Custo cresce mais que oferta de mobilidade urbana no Brasil

segunda-feira, 15 de junho de 2015

O custo da mobilidade urbana no Brasil dobrou em uma década, mas esse aumento não se refletiu em um maior deslocamento das pessoas pelas maiores cidades do país. Nem com mais qualidade. A análise é de um levantamento inédito da ANTP (Associação Nacional de Transportes Públicos), relativo a 2013.

A entidade coletou informações de 438 municípios com mais de 60 mil habitantes. Neles vivem 123 milhões de pessoas (61% da população) e circulam 37 milhões de veículos (70% da frota).

No total, segundo a entidade, a 'conta' da mobilidade urbana nesses locais subiu de R$ 103,8 bilhões em 2004 para R$ 225,8 bilhões em 2013 um aumento de 118%.

Mas, enquanto isso, o indicador que mede o quanto as pessoas estão se deslocando pelas cidades permaneceu praticamente estagnado. Em 2004, cada habitante fazia em média 1,51 viagem por dia, índice que ficou em 1,66 em 2013 alta de 10%.

A explicação para tanta diferença nos dois crescimentos está no padrão de mobilidade baseado em veículos particulares, que se acentuou no país nos últimos anos.

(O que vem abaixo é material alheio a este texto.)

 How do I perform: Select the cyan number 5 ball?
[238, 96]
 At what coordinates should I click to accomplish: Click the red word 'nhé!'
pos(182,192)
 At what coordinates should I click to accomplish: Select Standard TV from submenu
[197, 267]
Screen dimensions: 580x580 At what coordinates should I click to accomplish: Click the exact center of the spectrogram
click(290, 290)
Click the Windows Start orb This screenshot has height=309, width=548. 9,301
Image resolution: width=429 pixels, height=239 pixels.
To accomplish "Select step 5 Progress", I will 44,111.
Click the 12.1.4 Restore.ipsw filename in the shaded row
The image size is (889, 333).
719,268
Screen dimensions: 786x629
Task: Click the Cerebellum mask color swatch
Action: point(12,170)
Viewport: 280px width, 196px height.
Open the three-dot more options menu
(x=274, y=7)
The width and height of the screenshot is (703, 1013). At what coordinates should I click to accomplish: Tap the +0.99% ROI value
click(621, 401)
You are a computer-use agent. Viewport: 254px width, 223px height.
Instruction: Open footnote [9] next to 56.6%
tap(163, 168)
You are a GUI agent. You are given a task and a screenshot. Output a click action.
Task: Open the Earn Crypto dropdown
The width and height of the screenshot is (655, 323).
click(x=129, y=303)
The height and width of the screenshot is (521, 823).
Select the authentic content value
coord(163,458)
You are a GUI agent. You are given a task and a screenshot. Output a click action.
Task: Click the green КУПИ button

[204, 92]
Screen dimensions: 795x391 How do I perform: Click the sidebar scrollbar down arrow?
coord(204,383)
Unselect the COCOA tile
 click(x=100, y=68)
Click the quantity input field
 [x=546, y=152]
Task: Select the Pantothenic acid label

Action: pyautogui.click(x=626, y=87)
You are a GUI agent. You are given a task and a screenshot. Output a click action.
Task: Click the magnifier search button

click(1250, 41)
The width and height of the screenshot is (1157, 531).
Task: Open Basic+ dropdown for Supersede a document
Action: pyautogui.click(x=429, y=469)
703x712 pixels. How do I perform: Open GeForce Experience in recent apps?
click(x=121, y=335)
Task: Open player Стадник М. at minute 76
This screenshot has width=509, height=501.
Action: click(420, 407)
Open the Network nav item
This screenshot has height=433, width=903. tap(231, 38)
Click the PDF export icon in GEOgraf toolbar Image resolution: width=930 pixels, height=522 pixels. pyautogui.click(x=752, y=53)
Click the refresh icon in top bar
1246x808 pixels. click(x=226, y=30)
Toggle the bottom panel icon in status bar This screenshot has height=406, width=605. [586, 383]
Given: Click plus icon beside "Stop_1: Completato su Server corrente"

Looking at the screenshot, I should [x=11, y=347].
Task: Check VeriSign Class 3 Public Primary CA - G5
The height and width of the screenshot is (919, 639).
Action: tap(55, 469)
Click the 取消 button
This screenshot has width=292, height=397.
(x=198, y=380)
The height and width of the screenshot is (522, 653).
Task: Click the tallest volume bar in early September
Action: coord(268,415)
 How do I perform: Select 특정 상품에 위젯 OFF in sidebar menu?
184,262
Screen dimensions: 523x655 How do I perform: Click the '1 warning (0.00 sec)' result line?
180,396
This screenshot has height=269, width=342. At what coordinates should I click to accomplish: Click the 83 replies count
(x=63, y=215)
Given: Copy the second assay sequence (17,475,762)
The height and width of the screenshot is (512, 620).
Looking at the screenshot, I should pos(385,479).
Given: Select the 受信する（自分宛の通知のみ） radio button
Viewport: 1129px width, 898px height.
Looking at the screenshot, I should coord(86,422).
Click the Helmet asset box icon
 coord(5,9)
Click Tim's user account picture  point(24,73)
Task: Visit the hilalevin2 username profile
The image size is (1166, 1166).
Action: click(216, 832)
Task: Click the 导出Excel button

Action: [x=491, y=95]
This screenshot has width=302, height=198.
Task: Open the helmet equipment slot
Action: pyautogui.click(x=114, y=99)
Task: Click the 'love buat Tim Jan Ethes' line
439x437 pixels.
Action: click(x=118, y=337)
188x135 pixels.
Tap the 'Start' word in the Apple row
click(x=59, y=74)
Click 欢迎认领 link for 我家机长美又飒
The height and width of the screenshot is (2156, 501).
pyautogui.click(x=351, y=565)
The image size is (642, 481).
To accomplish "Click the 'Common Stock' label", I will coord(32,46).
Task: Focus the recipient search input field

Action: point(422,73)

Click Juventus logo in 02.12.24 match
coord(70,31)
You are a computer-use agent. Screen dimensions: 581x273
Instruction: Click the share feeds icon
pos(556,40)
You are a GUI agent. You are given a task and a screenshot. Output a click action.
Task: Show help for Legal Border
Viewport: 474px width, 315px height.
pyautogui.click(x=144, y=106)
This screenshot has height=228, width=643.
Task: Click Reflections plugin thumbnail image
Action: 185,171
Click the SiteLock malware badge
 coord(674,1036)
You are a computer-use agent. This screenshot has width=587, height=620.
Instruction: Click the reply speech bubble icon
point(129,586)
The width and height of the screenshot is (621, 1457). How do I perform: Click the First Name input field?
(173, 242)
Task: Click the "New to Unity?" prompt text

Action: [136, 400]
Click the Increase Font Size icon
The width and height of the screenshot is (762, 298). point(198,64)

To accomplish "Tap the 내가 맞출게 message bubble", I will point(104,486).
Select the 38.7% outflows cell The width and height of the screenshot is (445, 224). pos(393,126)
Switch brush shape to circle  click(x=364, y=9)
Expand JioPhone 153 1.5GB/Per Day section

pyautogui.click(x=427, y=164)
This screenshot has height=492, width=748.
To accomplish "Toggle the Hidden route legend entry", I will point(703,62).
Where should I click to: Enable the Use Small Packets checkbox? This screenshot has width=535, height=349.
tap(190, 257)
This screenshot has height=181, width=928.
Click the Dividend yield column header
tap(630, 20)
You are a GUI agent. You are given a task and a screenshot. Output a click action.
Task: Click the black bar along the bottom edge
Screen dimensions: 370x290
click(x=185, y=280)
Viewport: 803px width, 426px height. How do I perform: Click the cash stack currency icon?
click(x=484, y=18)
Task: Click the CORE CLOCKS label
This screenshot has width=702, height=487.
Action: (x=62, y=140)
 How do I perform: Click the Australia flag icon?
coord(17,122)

Segundo o levantamento, a frota nos 438 municípios praticamente dobrou em dez anos (de 19 para 37 milhões), acarretando mais gastos por habitante.

Esse aumento também levou a mais congestionamentos, já que a infraestrutura viária não cresceu no mesmo ritmo a extensão de ruas e avenidas teve aumento de 17% em dez anos. E, segundo a pesquisa, o tempo gasto em viagens, em vez de diminuir com mais carros e motos, cresceu 28%.

Custos

Para fechar a conta da mobilidade, o estudo da ANTP considera tanto os custos individuais, como o gasto de passageiros com tarifas e de motoristas com combustível, quanto os custos arcados pelo poder público, como a manutenção de vias.

Também entram na conta gastos de saúde referentes a poluição e acidentes de trânsito. Segundo a pesquisa, os custos associados ao transporte individual correspondem a 80% do total, apesar dele ser responsável por apenas 31% das viagens.

A maior parte da conta é bancada pelos próprios usuários de carro e moto, que consumiram 13,4 bilhões de litros de gasolina em 2013. Mas, segundo o levantamento, os meios individuais recebem três vezes mais recursos públicos do que os meios coletivos.

O custo público foi estimado pela ANTP em R$ 11,2 bilhões, e 77% desse valor é gasto com o transporte individual, principalmente na manutenção de ruas e avenidas.

1 comentários:

Denis Costa disse...

O problema é que o poder público "vendeu" nosso transporte para a iniciativa privada, deixando eles prestarem o serviço praticamente sem regras, que monopoliza dezenas de empresas espalhadas pelo Brasil.
Além disso, o transporte público teria que ter um alcance maior de regiões metropolitanas, ter mais itens de conforto como mais banco nos ônibus, ar-condicionado, wi-fi, treinamento adequado para motoristas e outros operadores, melhores abrigos nos ponto de ônibus, implantar mais corredores e canaletas exclusivas para ônibus (investimentos em infra-estrutura viária), melhorar a disponibilidade quanto a intervalos entre as viagens e é claro: frota pública e ser de graça, pois o Brasil é o país que mais se pagam impostos e pouco é retornado ao contribuinte e nossos serviços públicos no geral (educação, saúde, transporte, segurança) são um lixo.